"New Transnationalism": Migration, Remittances & Economic Development

The NAID Center has also pioneered the close examination of the poorly understood yet increasingly central dynamics of economic integration in North America; the complex relations between migration,  remittances and patterns of economic development in both the U.S. and Mexico.  In fact, NAID researchers were among the first to quantitatively assess the impact of migration on local and regional economies and to consider the effects of remitted earnings (money migrant workers send home) on the transnational economic development of both immigrant-sending and immigrant receiving regions. The NAID Center has continued to be an innovative leader in generating empirical and policy analysis of the emerging“globalization from below”, as well as organizing pioneering research collaborations between leading institutions and social actor across borders.

Globalization From Below and Public Goods
With the support of funders including the MacArthur Foundation, the NAID Center directed a transnational team of researchers who conducted comparative research, tracking, and evaluation of the migration/remittance nexus between the Mexican states of Jalisco, Zacatecas, and Oaxaca in Mexico and their hometown associations (HTAs) in California.  Using household surveys, participant-observation and comparative case studies, researchers studied the formation and functioning of home-town associations among migrants in California and the state-level federations of such associations, and their respective capacities to remit funds collectively to places of origin in Mexico.  Ensuing NAID Center activities including investigating the ways in which governments, NGOs and international development banks could support hometown organizations and remittance flows to promote and finance sustainable rural development and productive investment in migrant sending regions in Mexico.

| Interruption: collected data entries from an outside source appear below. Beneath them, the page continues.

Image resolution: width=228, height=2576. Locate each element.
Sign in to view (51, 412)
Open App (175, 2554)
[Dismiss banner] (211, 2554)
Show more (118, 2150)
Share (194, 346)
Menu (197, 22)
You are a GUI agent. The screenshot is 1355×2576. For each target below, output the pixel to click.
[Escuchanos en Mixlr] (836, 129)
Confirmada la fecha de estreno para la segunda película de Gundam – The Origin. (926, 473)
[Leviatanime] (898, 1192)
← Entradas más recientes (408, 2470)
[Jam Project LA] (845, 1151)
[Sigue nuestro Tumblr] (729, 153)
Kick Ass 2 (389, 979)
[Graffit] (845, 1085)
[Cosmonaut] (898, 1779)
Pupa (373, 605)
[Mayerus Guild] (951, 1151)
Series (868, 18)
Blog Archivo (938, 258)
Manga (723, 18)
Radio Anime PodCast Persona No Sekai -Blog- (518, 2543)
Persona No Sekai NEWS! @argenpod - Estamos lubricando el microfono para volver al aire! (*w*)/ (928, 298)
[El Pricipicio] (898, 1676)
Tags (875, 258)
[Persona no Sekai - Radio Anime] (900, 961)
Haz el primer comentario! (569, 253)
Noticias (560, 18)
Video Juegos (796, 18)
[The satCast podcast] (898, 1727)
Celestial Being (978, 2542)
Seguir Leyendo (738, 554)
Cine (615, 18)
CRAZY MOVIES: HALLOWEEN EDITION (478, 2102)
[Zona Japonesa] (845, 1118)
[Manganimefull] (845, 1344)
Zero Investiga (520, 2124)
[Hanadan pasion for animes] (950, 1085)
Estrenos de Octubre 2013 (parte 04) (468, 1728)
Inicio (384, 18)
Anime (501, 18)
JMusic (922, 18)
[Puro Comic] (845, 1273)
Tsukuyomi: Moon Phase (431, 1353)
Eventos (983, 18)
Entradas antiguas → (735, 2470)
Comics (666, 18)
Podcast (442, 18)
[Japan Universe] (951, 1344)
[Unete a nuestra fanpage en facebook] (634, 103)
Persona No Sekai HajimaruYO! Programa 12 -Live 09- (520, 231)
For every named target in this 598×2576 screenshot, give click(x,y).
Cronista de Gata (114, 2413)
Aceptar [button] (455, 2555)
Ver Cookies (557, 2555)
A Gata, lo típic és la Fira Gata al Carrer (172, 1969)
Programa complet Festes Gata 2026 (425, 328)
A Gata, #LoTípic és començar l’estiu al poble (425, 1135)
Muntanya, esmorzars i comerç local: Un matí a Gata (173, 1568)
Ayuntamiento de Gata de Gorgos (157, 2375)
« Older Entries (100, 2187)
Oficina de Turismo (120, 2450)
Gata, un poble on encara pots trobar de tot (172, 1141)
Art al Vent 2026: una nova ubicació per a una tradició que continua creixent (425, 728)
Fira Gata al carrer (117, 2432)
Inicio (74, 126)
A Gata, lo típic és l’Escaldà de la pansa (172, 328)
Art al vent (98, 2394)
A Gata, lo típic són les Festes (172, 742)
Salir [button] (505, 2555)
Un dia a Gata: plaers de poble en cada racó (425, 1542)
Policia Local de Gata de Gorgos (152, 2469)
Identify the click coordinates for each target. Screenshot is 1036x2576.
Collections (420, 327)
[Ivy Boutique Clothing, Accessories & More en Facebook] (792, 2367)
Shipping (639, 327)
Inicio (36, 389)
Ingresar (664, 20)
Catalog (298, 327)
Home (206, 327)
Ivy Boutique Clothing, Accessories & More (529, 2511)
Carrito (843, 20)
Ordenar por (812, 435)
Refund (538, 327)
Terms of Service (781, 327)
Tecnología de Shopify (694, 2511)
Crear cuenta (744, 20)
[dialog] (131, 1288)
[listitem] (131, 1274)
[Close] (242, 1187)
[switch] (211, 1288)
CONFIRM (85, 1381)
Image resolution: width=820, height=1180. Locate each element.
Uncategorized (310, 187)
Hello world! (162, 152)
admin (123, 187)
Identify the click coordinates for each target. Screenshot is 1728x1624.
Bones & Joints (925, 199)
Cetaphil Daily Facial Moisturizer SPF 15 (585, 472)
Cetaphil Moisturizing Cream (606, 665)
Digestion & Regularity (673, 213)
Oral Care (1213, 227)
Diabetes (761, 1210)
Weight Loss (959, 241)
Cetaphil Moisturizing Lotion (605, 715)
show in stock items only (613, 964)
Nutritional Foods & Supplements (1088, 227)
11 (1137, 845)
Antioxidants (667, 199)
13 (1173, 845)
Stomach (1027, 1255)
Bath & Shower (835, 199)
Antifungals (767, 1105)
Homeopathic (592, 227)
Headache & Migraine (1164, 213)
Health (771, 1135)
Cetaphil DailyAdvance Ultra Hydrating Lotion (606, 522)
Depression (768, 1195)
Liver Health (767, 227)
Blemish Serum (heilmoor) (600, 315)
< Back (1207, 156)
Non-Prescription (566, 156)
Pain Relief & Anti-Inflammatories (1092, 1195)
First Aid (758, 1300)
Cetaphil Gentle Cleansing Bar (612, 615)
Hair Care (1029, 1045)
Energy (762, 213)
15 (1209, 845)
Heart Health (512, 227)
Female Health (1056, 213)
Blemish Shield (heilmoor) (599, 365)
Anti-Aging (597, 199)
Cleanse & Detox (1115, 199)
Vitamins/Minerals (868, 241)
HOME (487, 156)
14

In 1997, the Mexican State Governments of Jalisco and Zacatecas funded the NAID Center to undertake a study of remittances to those states and the potential to leverage remittances for economic development. As a result, the NAID Center began to develop ties with a number of Mexican hometown associations (HTAs) in California.  As these ties to Mexican HTAs have strengthened over time, the NAID Center has been able to undertake original studies of the linked economies between immigrant-receiving communities in California and specific immigrant-sending villages in Mexico.

Transnational Linkages between San Diego and Baja California
The Ties that Bind US project, utilizing funds from the Rockefeller Foundation, was a collaboration between the NAID Center, the International Community Foundation (ICF), California State University at San Marcos, the Colegio de la Frontera Norte in Tijuana, and the Center for US-Mexican Studies at UC San Diego.  The Ties That Bind Us project seeks to study migration patterns, civic participation, challenges to integration, and cross-border linkages between communities in San Diego and Baja California.  Based on data from the US census, the Mexican Consulate, border-crossing surveys and migrant focus groups, this project highlighted the plight of immigrants in San Diego County and the potential to resolve some of the problems they face through a transnational approach.  Developing Immigrant Participation in Credit Unions via Home Town Associations and Remittance Programs.
NAID Center’s earlier work on remittances and HTAs led to further research to address the lack of savings, remittance, and productive financing options for migrants in their communities of origin as well as in the United States.  The NAID Center received funding from the Ford Foundation to partner with the California Credit Union League (CCUL) to provide financial access to immigrants, facilitate cross-border financial and remittance partnerships between banking institutions and HTAs and improve loan capacity for economic development in migrant-sending regions.

NAID Center research highlighted the importance of connecting the end-points between the migrants and Mexican villages in the context of technological innovations which posed both opportunities and challenges for a convergence of a broad range of remittance and financial services mechanisms across borders.  The research also helped to identify the constraints and the pathways to increased migrant banking through culturally-appropriate outreach strategies and an expansion of targeted financial products.  NAID research also suggested that HTAs were not an automatic vehicle for increasing the banking of migrants in the United States because of their limited role in U.S.-based financial affairs of their members and because their range organizational structures and dispersion of members did not necessarily coincide with credit unions’ focused areas of service.